Ein Kind um jeden Preis Paare zwischen Gesetz und Gefühl
Ein eigenes Kind ist für viele das Größte. Doch was, wenn es nicht klappt? Etwa 15 Prozent der Paare bleiben ungewollt kinderlos - aus den unterschiedlichsten Gründen. Der letzte Ausweg ist deshalb für manche, den verzweifelten Wunsch nach einem eigenen Kind mit Hilfe einer sogenannten Leihmutter zu erfüllen - per Internet oder im Ausland. Denn in Deutschland ist die Leihmutterschaft verboten.

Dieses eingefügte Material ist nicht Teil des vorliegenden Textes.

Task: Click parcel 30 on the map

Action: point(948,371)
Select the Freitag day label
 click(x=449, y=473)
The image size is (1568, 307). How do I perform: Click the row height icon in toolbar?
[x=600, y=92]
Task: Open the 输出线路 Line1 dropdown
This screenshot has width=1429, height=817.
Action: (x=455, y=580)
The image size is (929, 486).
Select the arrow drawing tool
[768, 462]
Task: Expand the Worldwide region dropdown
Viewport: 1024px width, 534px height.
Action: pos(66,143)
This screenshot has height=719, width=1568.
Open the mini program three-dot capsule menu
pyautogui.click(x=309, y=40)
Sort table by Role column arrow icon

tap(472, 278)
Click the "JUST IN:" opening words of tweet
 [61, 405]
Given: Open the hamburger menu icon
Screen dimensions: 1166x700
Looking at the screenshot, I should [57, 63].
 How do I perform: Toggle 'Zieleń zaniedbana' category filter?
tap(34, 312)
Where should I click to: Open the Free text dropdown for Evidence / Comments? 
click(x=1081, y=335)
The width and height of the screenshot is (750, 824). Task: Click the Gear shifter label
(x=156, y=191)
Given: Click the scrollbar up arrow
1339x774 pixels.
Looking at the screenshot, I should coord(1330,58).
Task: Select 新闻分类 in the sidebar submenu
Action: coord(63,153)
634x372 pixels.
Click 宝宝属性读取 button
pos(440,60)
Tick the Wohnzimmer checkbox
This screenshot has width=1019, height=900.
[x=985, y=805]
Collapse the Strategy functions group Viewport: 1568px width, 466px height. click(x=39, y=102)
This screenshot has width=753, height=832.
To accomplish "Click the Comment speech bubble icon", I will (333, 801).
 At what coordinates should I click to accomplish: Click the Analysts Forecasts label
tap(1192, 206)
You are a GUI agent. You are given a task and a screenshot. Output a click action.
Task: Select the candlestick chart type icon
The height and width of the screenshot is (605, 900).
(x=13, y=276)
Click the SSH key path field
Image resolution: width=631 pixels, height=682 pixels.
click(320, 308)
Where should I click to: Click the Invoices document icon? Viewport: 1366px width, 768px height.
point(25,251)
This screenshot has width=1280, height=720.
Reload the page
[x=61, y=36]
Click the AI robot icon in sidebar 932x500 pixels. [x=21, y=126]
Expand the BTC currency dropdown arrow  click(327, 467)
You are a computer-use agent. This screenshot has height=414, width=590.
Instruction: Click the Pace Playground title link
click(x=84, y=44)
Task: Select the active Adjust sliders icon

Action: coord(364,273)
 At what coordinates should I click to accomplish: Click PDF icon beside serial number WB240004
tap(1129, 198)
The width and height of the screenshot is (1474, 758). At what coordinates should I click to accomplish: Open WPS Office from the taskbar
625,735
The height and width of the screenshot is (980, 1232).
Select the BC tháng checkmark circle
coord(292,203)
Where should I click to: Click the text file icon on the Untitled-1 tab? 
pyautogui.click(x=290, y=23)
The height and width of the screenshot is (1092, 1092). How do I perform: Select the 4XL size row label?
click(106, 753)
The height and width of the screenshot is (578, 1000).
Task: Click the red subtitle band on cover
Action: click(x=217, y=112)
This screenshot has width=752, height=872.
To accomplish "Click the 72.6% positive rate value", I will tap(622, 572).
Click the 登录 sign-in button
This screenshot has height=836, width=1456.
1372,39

Das 1991 in Kraft getretene Embryonenschutzgesetz verbietet jegliche Art von Leihmutterschaften aus ethischen, sittlichen und moralischen Gründen. Bei Verstoß drohen eine Freiheitsstrafe von bis zu drei Jahren oder eine Geldstrafe. Doch trotz des Verbots greifen auch in Deutschland kinderlose Paare aus Verzweiflung auf die Angebote von Leihmüttern zurück. In der Anonymität des Internets blüht der Schwarzmarkt, manche Paare gehen aber auch ins Ausland. Während auch Nachbarländer wie Frankreich, Österreich und die Schweiz Leihmutterschaften verbieten, ist sie in weiten Teilen der USA, Kanada, Belgien oder Großbritannien erlaubt. Weltweit bringen jährlich Tausende Frauen fremde Babys zur Welt.